Il poursuit en soulignant la maladresse de la composition, évoquant une "défaillance" indigne du talent de Spicre. Nul ne peut lui donner tort sur ce point. En se penchant sur les tapisseries, on ne peine pas à saisir les anomalies, la "gaucherie aimable de la composition" pour reprendre les mots de Henri Chabeuf. Cependant, on note tout de même des analogies stylistiques avec certaines réalisations rapprochées de Pierre Spicre, notamment si l’on compare l’ensemble avec les peintures murales de l’église Saint-Cassien de Savigny-lès-Beaune (comparaison ci-dessous). Une fois encore, nous renvoyons nos lecteurs à notre article Recherche consacré à l'artiste.


La Vie de la Vierge, le sujet


Abordons à présent l’iconographie. Le cycle présente en détail l’histoire de la Vierge, inspirée des récits apocryphes et particulièrement de la Légende Dorée de Jacques de Voragine (1261-1266). Chacune des scènes prend place dans un cadre architectural reposant sur un parterre mille-fleurs, en vogue à la fin du XVe siècle.
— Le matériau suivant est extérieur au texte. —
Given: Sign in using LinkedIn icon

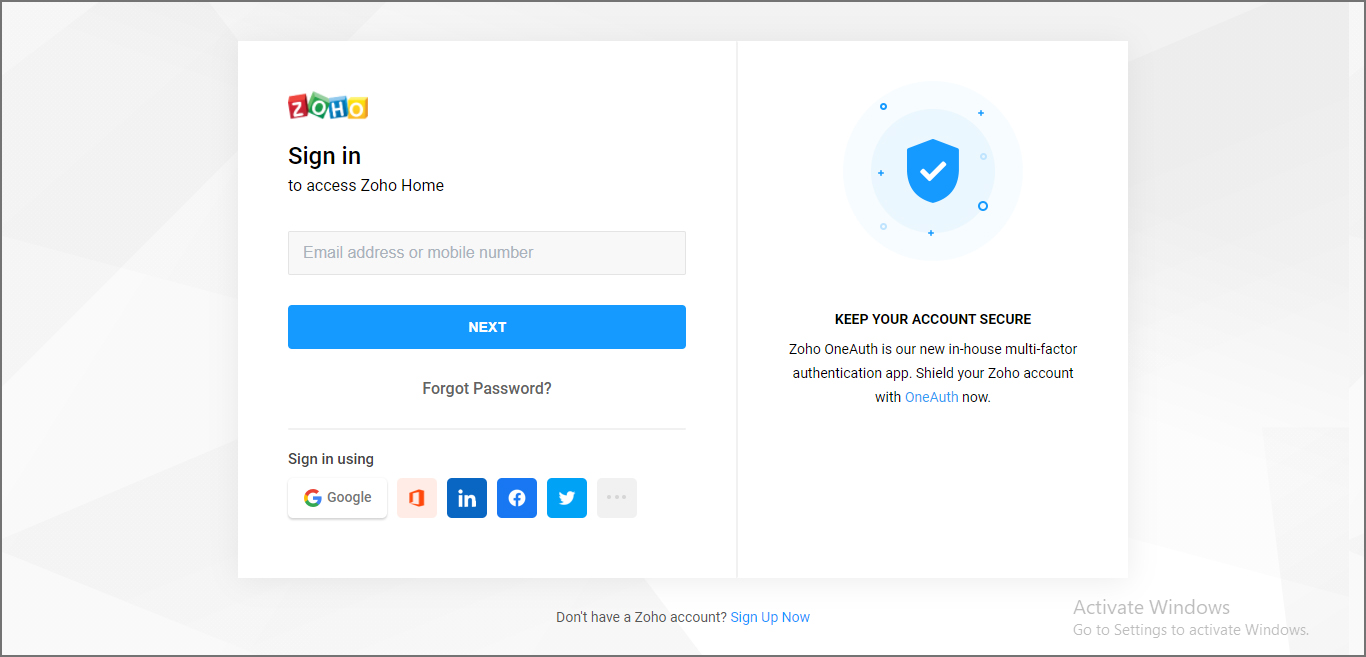Looking at the screenshot, I should [x=467, y=498].
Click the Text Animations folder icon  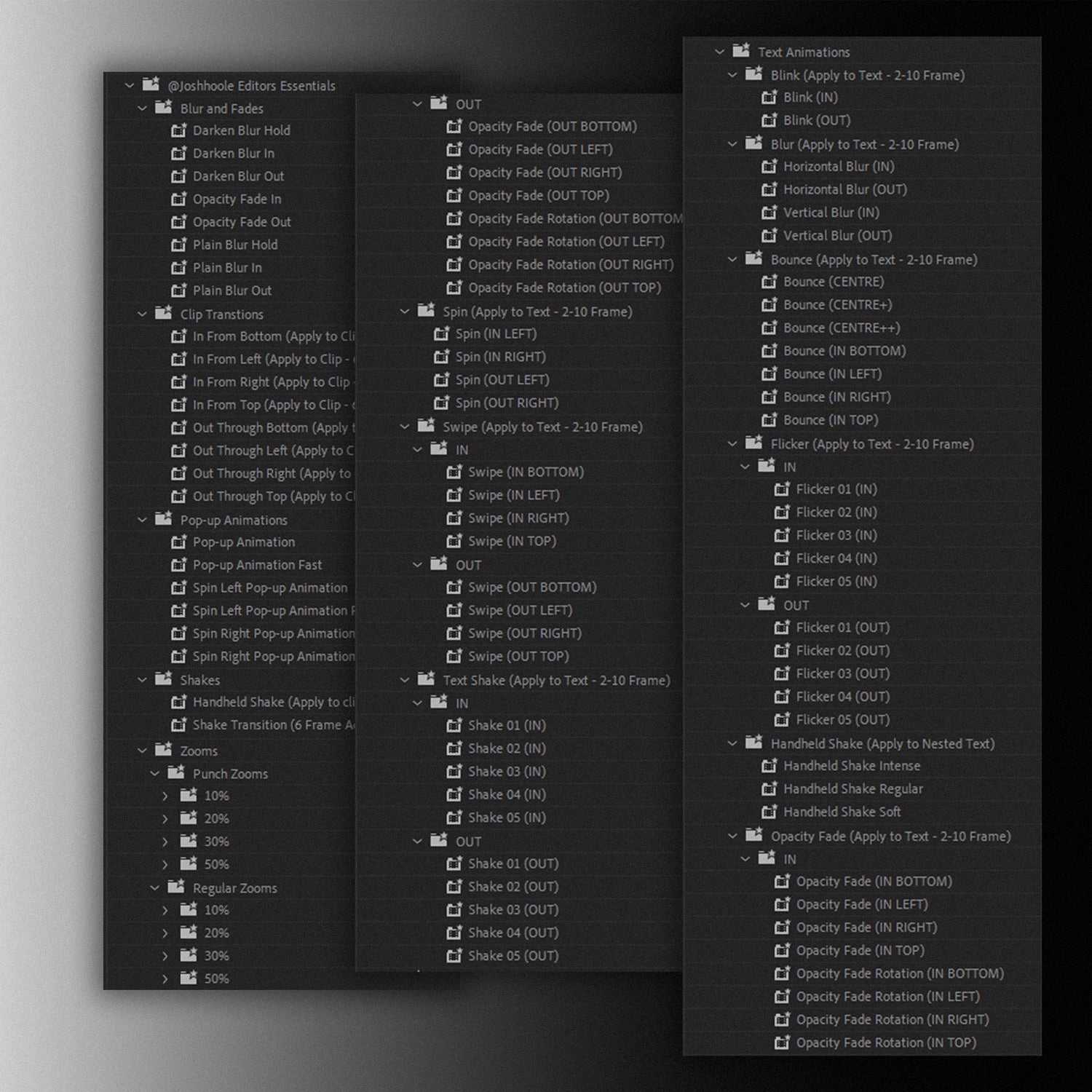[x=741, y=52]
L’ensemble s’organise ainsi :


Première pièce : la Rencontre d’Anne et Joachim à la Porte Dorée, la Nativité de la Vierge, la Présentation de la Vierge au Temple et le choix du fiancé.


Deuxième pièce : le Mariage de la Vierge et de Joseph, La Vierge se rendant à la maison de son époux, l’Annonciation.


Troisième pièce : la Visitation, la Nativité, la Circoncision.


Quatrième pièce : l’Adoration des Mages, la Présentation au temple, la Fuite en Egypte, le Massacre des innocents


Cinquième pièce : Un ange ordonne à la Sainte Famille de retourner en Judée , la Dormition de la Vierge, le Couronnement de la Vierge



Un consensus semble aujourd’hui attribuer la paternité des motifs de la tenture à Pierre Spicre. A-t-il réalisé les patrons de la Vie de la Vierge dans l’optique d’un tissage ? Aucune certitude à ce sujet. En définitive, certains événements ont simplement pu retarder la transposition en tapisseries des travaux du peintre. Hugues Le Coq, en 1500, aurait alors remplacé le portrait et les emblèmes de Jean Rolin, prévus au départ dans le contrat, par les siens. Les patrons de Pierre Spicre ont, quoi qu’il en soit, joué un rôle important dans la réalisation de la tenture, de manière directe ou indirecte. Des analogies avec certaines réalisations du corpus attribué au peintre restent de plus notables.

Cet exceptionnel ensemble continue aujourd’hui de fasciner et fait la fierté de la cité bourguignonne.